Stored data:
* * * *
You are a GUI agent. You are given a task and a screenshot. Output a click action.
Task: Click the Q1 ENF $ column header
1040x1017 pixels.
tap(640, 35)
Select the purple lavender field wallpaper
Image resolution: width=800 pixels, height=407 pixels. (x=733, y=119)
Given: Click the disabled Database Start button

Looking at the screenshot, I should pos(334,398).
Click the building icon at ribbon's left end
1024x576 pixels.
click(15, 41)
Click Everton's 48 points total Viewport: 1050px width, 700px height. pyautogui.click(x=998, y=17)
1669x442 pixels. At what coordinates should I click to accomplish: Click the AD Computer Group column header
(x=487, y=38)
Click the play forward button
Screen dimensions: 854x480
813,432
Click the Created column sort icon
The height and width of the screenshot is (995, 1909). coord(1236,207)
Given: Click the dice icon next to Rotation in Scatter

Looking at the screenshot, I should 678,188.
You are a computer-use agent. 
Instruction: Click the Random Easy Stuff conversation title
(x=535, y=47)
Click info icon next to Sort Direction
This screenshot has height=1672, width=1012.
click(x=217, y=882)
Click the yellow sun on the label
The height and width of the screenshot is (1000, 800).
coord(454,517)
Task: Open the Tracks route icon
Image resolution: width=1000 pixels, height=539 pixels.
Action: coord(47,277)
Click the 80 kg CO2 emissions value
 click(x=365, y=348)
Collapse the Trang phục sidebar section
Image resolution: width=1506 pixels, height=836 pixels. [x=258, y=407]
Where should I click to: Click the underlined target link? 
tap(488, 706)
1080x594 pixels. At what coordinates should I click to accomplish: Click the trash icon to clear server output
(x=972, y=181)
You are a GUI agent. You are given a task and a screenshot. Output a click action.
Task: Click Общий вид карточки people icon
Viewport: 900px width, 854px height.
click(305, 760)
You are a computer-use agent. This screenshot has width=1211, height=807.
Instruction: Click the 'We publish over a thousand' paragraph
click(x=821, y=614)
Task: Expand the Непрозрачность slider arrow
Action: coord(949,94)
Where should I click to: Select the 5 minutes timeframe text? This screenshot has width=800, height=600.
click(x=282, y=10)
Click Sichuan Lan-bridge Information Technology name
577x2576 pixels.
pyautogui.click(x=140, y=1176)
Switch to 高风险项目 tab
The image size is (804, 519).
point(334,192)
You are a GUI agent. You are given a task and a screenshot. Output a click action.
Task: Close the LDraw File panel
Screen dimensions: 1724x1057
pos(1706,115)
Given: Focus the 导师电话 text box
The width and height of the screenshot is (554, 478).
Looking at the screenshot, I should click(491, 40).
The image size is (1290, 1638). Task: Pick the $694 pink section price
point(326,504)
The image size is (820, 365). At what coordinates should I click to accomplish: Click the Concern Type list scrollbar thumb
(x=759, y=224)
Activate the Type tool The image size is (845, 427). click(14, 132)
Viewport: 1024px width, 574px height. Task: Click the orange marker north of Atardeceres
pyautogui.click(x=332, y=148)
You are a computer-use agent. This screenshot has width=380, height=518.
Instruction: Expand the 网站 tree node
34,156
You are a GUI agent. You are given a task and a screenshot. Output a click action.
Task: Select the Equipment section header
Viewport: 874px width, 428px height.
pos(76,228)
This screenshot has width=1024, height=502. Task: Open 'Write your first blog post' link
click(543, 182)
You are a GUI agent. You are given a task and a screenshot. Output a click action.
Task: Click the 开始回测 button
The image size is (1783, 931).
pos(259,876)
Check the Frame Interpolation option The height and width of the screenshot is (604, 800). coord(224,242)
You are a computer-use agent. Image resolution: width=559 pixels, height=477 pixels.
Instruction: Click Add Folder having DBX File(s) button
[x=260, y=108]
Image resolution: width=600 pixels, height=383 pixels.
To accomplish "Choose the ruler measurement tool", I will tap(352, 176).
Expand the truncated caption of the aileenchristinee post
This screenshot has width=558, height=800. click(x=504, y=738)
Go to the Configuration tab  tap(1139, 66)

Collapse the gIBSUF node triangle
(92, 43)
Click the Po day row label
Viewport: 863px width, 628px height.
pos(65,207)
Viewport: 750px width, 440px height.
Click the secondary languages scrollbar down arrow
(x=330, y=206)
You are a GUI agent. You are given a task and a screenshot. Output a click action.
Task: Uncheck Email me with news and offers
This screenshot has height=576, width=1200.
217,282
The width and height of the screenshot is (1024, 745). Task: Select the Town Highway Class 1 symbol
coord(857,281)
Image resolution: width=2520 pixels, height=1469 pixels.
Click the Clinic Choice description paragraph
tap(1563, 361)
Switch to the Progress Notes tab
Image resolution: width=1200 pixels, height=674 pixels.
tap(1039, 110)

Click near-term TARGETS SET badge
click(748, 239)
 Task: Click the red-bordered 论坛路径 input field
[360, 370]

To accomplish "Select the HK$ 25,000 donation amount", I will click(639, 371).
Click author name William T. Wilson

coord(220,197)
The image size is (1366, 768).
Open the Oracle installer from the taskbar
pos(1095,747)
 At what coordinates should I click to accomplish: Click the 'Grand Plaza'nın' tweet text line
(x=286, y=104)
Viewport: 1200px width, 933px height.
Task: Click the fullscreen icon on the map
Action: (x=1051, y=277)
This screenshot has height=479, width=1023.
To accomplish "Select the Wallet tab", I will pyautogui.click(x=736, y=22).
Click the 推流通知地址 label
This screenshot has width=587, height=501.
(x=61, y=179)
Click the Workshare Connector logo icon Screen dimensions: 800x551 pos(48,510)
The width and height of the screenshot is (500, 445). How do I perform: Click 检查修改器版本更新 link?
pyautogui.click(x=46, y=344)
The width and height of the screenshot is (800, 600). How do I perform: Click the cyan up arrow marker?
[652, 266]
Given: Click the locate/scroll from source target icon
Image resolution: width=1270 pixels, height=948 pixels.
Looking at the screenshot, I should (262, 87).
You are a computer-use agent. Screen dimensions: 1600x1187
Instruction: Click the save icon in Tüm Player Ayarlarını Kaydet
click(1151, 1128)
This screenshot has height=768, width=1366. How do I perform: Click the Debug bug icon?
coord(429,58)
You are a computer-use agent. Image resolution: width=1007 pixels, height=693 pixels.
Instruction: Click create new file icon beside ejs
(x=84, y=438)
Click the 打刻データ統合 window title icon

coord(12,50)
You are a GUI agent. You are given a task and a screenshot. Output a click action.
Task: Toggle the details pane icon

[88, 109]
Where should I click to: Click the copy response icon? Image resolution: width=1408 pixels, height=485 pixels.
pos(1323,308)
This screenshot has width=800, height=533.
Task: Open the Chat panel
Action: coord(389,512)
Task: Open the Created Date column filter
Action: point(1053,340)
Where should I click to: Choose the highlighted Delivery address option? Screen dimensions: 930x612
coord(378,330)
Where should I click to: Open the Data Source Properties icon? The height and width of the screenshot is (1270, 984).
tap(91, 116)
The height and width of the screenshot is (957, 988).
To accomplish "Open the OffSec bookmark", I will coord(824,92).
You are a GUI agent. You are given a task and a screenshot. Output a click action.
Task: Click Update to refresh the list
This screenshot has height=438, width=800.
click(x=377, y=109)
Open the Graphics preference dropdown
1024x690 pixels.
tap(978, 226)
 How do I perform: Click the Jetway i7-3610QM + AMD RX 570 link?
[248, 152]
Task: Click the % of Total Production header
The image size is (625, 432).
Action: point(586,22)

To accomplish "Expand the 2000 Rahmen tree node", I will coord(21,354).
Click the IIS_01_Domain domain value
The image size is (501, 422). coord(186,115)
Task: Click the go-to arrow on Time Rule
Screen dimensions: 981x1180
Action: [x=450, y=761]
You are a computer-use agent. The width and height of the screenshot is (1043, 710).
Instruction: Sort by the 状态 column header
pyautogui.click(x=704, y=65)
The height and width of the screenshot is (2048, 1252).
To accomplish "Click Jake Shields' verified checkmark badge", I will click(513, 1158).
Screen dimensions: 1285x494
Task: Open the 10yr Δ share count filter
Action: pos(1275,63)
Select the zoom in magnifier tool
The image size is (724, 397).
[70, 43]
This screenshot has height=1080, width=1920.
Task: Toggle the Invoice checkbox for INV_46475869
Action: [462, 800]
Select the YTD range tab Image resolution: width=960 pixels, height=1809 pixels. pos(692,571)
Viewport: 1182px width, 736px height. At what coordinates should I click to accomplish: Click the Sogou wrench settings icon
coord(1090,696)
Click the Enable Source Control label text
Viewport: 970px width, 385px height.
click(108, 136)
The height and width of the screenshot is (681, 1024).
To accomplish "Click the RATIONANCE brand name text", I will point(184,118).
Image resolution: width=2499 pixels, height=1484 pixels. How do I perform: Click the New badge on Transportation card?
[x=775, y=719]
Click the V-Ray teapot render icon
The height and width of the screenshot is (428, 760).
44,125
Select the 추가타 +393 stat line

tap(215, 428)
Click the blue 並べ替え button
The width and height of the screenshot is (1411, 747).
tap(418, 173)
* * * *
## [Work to be completed]
In the records, which lines mention the word "tool"? Copy those lines.

## [Your response]
Activate the Type tool The image size is (845, 427). click(14, 132)
To accomplish "Choose the ruler measurement tool", I will tap(352, 176).
Select the zoom in magnifier tool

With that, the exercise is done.